LA PRESIDENZA TRUMP: UNA TEGOLA SULLA LOTTA AL CAMBIAMENTO CLIMATICO

Una pesantissima incognita sull’accordo di Baku arriva da Washington. Il ritorno di Donald Trump rischia di far saltare tutti i piani. Come aveva già fatto nel corso della prima presidenza, Trump ha promesso che gli Stati Uniti lasceranno l’accordo di Parigi, il più importante accordo sulla limitazione delle emissioni. Come anticipato dal Wall Street Journal, che cita figure vicine al presidente Usa, Donald Trump firmerà un ordine esecutivo che ritirerà ancora una volta gli Stati Uniti dall’Accordo di Parigi sul clima. E potrebbe potrebbe essere proprio il primo atto della sua presidenza, del resto durante la campagna elettorale, Trump sostenuto una politica industriale “vecchio stampo” che, al grido di “Drill, baby, drill”, vuole svincolare il suo paese da accordi internazionali e sostenere tesi negazioniste circa il cambiamento climatico.

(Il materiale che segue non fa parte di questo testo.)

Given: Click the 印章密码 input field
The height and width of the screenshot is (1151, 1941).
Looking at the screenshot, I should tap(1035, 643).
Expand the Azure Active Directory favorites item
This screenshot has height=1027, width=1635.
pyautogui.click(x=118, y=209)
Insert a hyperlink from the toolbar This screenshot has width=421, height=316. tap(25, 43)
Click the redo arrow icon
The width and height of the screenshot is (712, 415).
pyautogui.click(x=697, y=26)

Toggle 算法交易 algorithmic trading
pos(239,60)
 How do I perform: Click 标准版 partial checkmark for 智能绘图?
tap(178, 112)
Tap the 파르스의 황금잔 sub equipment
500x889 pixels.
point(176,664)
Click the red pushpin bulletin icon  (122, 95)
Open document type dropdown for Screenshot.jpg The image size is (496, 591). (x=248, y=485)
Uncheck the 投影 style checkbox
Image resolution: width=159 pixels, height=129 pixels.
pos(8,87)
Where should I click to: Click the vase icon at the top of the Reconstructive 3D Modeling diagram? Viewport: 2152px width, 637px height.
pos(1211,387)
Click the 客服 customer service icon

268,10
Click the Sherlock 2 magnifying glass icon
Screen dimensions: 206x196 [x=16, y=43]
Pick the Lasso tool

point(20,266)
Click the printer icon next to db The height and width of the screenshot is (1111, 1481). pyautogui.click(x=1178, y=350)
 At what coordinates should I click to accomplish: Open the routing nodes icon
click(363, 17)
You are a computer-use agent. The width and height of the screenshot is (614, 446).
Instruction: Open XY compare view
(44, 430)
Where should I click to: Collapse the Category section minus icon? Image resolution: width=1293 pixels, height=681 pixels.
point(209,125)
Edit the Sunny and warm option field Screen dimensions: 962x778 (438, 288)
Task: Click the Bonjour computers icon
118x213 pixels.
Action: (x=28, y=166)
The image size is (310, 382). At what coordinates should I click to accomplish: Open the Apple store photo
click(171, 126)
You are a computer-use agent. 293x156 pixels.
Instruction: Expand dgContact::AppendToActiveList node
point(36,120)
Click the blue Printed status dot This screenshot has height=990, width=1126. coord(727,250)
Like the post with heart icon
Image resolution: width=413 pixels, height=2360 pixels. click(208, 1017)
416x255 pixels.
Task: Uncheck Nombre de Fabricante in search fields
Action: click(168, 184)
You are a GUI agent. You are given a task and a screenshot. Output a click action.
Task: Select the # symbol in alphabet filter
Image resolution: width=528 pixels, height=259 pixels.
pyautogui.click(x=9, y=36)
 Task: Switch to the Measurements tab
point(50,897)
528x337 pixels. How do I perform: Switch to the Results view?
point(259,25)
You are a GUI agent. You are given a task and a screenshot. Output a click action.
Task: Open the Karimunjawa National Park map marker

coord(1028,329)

PER CONTRASTARE IL CAMBIAMENTO CLIMATICO: DAI 5 AI 12 MILA MILIARDI DI EURO ANNUI

Sul Foglio, Lorenzo Borga, prova a sedare gli animi circa la montagna di fondi necessari a mitigare il cambiamento climatico. Le cifre necessarie a contrastare il cambiamento climatico non sarebbero così proibitive. “Le stime a livello globale variano tra i 5 e i 12mila miliardi all’anno – leggiamo sul Foglio -. Una montagna di soldi, ma non irraggiungibili: oggi l’umanità investe annualmente cifre simili per istruire le prossime generazioni e per curarsi. E se guardiamo ai soli sistemi energetici, nel 2024 in tutto il mondo saranno investiti circa 3mila miliardi di dollari per generare e fornire l’energia necessaria alla civiltà, per la maggior parte in fonti pulite. Certo, i soldi in più servono (almeno il doppio). Ma non partiamo da zero”. Numeri impressionanti ma i che sarebbero niente rispetto ai costi del non decidere che arriverebbero a “numeri a 12 zeri, trillions”.

Un altro punto interessante riguarda gli obiettivi: limitare l’incremento a 1,5 gradi appare un’ambizione impossibile da concretizzare perché per realizzarla “le emissioni annue dovrebbero crollare di quasi la metà entro la fine del decennio”. Non realistico. Appare più plausibile, invece, superare “i due gradi per poi tornarvi al di sotto entro la fine del secolo”.  Il Foglio cita un dato che riguarda la Cina per la quale “limitare la temperatura a +1,5 costerebbe il 37 per cento in più rispetto all’obiettivo +2° C”.